++++ Records
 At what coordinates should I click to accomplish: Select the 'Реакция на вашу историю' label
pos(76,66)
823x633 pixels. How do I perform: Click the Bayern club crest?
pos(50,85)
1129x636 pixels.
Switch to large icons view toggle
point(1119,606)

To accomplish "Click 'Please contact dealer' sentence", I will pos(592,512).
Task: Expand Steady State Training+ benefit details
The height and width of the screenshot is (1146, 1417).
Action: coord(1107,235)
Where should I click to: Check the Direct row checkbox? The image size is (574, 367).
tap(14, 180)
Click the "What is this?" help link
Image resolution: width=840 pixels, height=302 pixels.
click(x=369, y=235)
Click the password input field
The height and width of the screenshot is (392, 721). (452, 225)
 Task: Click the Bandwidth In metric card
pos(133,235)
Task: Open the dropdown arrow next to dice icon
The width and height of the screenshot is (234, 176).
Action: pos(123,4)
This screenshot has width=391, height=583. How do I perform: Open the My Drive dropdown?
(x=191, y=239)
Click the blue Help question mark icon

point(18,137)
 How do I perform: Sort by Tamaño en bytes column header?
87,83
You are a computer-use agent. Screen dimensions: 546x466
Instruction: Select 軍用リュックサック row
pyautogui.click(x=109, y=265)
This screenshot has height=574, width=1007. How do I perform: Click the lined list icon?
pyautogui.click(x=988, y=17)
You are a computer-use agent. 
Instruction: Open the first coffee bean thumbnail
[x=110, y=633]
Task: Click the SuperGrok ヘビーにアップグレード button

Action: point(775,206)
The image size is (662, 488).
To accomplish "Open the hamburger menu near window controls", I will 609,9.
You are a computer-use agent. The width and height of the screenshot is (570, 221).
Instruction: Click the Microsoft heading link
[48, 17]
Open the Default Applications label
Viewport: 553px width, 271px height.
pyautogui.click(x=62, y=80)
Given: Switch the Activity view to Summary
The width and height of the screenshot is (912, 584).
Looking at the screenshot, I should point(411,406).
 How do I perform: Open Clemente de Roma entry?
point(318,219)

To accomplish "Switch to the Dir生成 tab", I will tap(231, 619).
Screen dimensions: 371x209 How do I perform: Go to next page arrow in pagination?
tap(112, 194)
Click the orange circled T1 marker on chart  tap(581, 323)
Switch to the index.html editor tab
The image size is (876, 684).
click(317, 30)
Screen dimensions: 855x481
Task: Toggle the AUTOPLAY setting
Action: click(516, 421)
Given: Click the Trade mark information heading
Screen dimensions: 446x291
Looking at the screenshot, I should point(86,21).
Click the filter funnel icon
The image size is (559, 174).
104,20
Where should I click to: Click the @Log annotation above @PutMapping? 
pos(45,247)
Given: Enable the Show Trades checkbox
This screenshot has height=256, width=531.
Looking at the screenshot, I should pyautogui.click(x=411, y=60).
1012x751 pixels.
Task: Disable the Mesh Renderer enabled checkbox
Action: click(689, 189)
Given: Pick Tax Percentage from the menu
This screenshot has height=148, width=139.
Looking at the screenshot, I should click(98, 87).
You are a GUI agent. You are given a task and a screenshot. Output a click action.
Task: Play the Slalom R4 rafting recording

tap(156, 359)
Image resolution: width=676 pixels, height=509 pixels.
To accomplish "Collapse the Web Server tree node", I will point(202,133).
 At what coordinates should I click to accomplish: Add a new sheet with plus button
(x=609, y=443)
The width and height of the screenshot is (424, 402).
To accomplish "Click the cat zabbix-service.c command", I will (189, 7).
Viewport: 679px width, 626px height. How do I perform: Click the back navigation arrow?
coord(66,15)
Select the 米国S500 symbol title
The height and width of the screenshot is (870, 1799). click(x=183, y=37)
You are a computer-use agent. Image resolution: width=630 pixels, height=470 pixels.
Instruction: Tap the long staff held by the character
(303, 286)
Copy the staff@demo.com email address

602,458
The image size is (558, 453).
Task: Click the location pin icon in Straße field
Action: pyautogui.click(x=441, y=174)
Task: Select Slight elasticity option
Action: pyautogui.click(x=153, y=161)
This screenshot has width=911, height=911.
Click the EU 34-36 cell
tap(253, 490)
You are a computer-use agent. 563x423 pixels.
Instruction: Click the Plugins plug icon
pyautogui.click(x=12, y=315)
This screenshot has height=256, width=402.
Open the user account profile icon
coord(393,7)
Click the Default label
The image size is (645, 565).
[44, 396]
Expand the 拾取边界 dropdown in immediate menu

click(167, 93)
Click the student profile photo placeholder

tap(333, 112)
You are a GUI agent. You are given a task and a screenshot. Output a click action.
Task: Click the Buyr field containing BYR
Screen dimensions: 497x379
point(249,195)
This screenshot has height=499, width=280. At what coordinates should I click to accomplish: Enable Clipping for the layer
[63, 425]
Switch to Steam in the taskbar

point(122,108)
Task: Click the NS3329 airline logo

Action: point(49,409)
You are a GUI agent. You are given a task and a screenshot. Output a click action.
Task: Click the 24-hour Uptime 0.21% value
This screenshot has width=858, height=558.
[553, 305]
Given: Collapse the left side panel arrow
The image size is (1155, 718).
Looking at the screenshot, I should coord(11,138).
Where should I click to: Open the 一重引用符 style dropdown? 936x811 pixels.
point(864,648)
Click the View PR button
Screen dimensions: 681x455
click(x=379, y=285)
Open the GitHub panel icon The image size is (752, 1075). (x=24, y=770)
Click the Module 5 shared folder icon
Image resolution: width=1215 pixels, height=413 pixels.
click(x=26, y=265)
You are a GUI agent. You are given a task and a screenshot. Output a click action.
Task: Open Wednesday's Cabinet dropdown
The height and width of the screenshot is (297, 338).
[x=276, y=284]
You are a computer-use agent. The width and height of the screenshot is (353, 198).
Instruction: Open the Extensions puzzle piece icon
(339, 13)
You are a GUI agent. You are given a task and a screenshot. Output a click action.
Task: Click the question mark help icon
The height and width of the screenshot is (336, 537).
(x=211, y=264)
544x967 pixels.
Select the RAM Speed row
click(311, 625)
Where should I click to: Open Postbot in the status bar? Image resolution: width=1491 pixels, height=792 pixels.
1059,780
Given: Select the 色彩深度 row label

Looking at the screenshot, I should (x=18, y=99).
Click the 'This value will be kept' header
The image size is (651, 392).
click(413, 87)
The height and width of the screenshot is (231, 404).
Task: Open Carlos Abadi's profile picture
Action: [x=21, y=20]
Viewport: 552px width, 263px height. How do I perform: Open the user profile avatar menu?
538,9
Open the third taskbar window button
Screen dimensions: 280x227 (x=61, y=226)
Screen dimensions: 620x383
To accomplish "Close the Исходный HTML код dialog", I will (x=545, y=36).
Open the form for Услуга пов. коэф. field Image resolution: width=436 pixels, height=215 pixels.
++++++++
* _What this task involves_:
Give the number of lines in the records that contain the string "computer", with no other output.

* _Answer section_:
6